If you use Vercel for tests and previews then you have to authorize everyone who commits to your git repo on Vercel separately. I assume this is also because of how Vercel pricing works on a per-user basis, but I haven't looked into it too much. This is the error you get if you open a PR containing commits from a non-approved user.

Bob is attempting to deploy a commit to the Acme Team on Vercel. To accomplish this, Bob needs to request access to the Team. Afterwards, an owner of the Team is required to accept their membership request. If you're already a member of the respective Vercel Team, make sure that your Personal Vercel Account is connected to your GitHub account.

In some cases (for example, if you want to accept contributions from Ritza to your documentation, blog, or other developer-focused materials), you might want to add commits without approving the committer. Especially if there are many committers, and they don't all want to sign up for Vercel and/or you don't want to pay for that many new Vercel users.

One workaround for this problem is to rewrite the commit history of the branch and pretend that an authorized committer actually made all the commits. In this case, you might want to keep a history of the actual committers as git comments.

You can do this with the following script. Change main to whatever branch you usually open PRs to.

#!/bin/sh

# Switch to your branch

# Get the logging details from all commits that are in the current branch but not in main
log=$(git log `git merge-base HEAD main`..HEAD)

# Reset your branch to the state of main
git reset $(git merge-base HEAD main)

# Commit all changes as a new commit with the current user
git add .
git commit -m "Squashed Commit

$log"

This will create a single commit from all the commits that are in the active branch but not in main.
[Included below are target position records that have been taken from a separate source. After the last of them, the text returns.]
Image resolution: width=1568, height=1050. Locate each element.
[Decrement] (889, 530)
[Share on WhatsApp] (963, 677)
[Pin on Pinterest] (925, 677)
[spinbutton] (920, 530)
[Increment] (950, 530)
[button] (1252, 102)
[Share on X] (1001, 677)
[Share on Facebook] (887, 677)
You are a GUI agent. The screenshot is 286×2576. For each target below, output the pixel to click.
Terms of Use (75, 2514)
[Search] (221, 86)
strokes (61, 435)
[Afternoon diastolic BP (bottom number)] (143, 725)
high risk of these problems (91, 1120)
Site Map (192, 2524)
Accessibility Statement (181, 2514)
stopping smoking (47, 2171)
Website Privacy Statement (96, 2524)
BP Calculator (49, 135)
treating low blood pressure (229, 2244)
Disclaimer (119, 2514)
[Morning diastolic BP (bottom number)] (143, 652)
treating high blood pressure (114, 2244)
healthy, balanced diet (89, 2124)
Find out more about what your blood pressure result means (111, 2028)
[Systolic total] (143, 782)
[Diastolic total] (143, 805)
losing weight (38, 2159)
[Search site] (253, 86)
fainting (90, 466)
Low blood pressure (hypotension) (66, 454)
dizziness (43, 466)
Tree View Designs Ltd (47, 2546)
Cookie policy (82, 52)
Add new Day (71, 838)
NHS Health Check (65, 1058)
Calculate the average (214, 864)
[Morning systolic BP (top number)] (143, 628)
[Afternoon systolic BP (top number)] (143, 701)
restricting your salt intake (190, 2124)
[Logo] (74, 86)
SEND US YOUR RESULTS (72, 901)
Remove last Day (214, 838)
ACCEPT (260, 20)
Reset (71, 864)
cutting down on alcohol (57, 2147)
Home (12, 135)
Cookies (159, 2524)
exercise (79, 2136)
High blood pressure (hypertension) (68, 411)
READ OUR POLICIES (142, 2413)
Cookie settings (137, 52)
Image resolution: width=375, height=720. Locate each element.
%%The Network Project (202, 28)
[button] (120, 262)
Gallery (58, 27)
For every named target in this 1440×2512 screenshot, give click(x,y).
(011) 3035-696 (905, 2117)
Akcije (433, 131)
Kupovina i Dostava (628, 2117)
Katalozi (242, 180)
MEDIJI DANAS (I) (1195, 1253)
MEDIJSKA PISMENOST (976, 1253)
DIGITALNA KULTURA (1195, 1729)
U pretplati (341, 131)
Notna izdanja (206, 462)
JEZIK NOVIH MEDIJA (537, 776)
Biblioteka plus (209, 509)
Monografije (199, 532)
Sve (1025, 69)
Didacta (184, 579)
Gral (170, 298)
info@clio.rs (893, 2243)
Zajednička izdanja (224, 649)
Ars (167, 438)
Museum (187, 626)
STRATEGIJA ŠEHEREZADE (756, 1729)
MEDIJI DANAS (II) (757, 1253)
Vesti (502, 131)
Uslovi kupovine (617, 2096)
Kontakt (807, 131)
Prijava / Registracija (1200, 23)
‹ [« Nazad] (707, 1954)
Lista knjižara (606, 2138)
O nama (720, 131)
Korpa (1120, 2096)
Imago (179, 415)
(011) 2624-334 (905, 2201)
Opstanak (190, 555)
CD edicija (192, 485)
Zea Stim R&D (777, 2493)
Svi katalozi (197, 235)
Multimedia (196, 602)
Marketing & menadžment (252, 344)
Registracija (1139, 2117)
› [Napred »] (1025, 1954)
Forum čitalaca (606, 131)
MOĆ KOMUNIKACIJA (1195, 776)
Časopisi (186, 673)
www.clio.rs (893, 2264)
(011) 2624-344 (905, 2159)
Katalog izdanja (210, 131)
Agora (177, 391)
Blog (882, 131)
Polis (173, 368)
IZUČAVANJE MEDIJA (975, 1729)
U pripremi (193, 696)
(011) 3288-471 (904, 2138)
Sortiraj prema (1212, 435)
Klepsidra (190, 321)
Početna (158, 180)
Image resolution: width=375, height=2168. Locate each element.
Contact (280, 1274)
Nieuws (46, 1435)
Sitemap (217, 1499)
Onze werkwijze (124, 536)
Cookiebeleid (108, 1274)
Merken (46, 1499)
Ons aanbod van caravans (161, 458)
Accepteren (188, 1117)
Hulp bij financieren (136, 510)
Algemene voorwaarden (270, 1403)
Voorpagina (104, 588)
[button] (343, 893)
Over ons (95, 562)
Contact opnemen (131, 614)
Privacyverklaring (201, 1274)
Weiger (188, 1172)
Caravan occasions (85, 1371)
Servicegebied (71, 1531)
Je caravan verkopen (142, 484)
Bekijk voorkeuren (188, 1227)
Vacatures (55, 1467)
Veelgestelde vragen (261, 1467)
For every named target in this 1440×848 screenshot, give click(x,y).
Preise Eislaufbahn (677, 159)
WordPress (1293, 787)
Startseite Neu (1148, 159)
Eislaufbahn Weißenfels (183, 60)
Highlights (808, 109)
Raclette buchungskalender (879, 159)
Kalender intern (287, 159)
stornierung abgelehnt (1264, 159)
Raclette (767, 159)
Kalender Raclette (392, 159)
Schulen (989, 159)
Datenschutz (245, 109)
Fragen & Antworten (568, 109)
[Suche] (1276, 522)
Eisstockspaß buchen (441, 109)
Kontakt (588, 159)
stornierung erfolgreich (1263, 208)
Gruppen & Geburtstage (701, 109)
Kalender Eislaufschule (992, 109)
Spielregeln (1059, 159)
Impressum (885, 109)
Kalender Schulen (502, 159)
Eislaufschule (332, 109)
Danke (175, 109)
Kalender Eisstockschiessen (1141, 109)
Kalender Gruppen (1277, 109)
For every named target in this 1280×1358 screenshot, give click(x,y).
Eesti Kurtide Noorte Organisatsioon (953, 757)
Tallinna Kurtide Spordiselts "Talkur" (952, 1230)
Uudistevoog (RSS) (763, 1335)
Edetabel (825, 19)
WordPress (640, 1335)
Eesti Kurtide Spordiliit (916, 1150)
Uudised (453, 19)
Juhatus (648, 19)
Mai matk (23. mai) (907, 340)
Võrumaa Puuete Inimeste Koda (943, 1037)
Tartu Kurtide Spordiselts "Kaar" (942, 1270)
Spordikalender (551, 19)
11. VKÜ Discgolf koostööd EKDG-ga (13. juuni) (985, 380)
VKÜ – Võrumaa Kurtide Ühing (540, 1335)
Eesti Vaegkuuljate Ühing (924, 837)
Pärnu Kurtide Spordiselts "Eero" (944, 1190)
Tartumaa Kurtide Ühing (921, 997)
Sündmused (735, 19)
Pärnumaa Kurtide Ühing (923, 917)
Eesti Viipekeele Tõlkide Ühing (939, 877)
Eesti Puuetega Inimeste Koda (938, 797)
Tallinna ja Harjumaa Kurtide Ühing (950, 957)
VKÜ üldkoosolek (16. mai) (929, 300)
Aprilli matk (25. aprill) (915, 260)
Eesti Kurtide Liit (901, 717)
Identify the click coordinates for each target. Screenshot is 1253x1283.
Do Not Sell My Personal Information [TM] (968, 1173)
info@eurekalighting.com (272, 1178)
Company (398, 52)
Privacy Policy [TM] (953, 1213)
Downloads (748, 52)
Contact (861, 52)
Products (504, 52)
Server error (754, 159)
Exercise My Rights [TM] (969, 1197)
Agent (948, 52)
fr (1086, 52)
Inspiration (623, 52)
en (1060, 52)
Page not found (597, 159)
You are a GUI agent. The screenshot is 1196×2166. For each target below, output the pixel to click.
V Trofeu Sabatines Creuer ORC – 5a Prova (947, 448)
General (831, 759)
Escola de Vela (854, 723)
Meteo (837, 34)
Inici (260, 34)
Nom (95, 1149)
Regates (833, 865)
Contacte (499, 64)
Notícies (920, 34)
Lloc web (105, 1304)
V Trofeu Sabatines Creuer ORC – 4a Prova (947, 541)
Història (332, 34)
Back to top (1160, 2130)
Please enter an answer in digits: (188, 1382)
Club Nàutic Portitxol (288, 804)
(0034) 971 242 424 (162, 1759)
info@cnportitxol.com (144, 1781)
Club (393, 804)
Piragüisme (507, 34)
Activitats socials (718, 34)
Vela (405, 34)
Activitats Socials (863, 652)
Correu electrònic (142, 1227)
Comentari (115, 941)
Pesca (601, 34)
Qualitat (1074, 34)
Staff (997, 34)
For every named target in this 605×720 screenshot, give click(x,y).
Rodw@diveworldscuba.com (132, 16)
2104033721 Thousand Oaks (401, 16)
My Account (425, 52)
It will recreate all the changes as one commit, authored as your (an authorized Vercel user) git user.

I keep this script one level higher than the repo I need it to work on as rewrite.sh.

Also run

chmod +x rewrite.sh

to give it execute permissions.

If you have a file structure like this

/Users/g/git/my-repo-that-uses-vercel
/Users/g/rewrite.sh

Then from a terminal window in

/Users/g/git/my-repo-that-uses-vercel

You can run

git fetch origin
git checkout branch-with-third-party-commits
../rewrite.sh

This will rewrite all the commits as a single 'squashed commit' with your user, but preserve the history of the original commits (dates and real author) as part of the git commit message.

demo

Of course there are downsides to this approach in that you a) rewrite git history (a big no-no in many people's eyes) and b) you can't actually interact with those commits as they aren't real commits any more - just a log of what it should have looked like.

But if your main goal is to accept third-party contributions and get past Vercel's bot, then this is an effective workaround.